社長に遠回しに辞めろと言われた。これってパワハラ?
山田さんは現在勤めている会社から退職を迫られているよう。それはその会社の社長からなのですが、ここでやりとりの一部をご紹介します。
登場人物まとめ
山田さん・・・今回の主人公 2024年3月時点で30歳の女性 株式会社パワハラに3年ほど勤めている。完全在宅ワークの採用で3年間在宅ワーク
パワハラ社長・・・2024年3月時点で40代くらいの男性社長
株式会社パワハラ・・・その会社の仮の名前。HPの会社情報からすると、社員は5名。
2024年3月に株式会社パワハラの業務の1つでクライアントに対して損害を発生させる失敗が起きた。

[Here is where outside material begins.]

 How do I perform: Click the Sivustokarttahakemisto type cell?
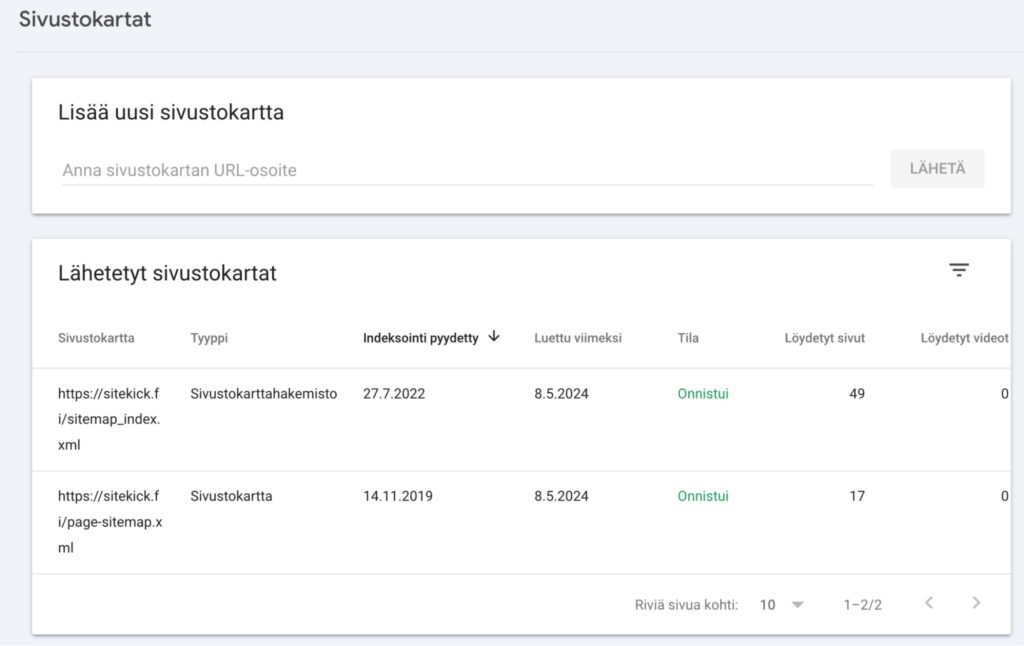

この業務の担当をしていた山田さん。実は山田さんは全く悪くなかったのだが、パワハラ社長はこれを山田さんの責任にするのだった…
ここからはLINEのやりとりです。
株式会社○○の件、どう責任とるつもりなんだ?
○○の件の修正案をご提案しましたが、その内容ではご対応は難しいのですか?
私の知人はそのやり方が解決に繋がるとは思えないと言っている
筆者の私自身はこの一部始終を知っているのですが、実は山田さんの改善案の対応は正しい。そして、今回損害に繋がったのは誰のミスとかでもなく、ただ運が悪かっただけの内容。だから社員一人に責任を押し付けようとしている状況がすでにおかしい。
改善案はもういいから、どう責任を取るつもりか教えてください
私は一社員なので、責任の取り方がわかりません。社長はどう責任を取るべきだとお考えですか?
それは山田さんの考えの中から出るものじゃないですか?今回の案件を他人事として捉えているのですが?
改めて考えてみたのですが、やはり一社員の私が取れる責任がわかりません。
こちらの意図も理解できずにいるので、お話になりません。
山田さんは完全在宅ワークなので、このような感じのやりとりをLINEでしていました。
そして、パワハラ社長はこう切り出しました。
山田さんには在宅ワークはできないようです。自分の責任の取り方もわからないようなので。いままでお願いしていた業務は今後全て無しになります。本日新たな業務の辞令を出すので、有給消化で本日は仕事しなくていいです。
辞令。山田さんは明日以降は出社契約に変更。業務内容はテレアポをずっとやっておいてください。
ここでポイント!
① 山田さんは元々在宅ワークの契約で入社している
② 今回の業務の損害は山田さんのせいではない
③ 山田さんは正しい改善案は提示している
④ その改善案は社外の人間の意見を聞いて却下
⑤ 社長から有給の命令
⑥ 強制的に出社契約に変更
⑦ そもそも、株式会社パワハラにはテレアポの仕事は今まで存在しなかった
⑧ ずっと責任をとれと言ってくる
これはもう遠回しに「山田さんは会社に必要ない」「辞めさせようとしている」と感じるに十分値すると私は思います。
山田さんは退職の意向を決意。ただ自分は悪くない。それに自己都合による退職だと失業保険のもらえる金額が減る。
そこでこう問うと?
テレアポの業務に変更で出社契約となると、私は対応が難しいです。そのため、業務を続けるのが難しいです。この場合は会社都合で退職の流れになりますでしょうか。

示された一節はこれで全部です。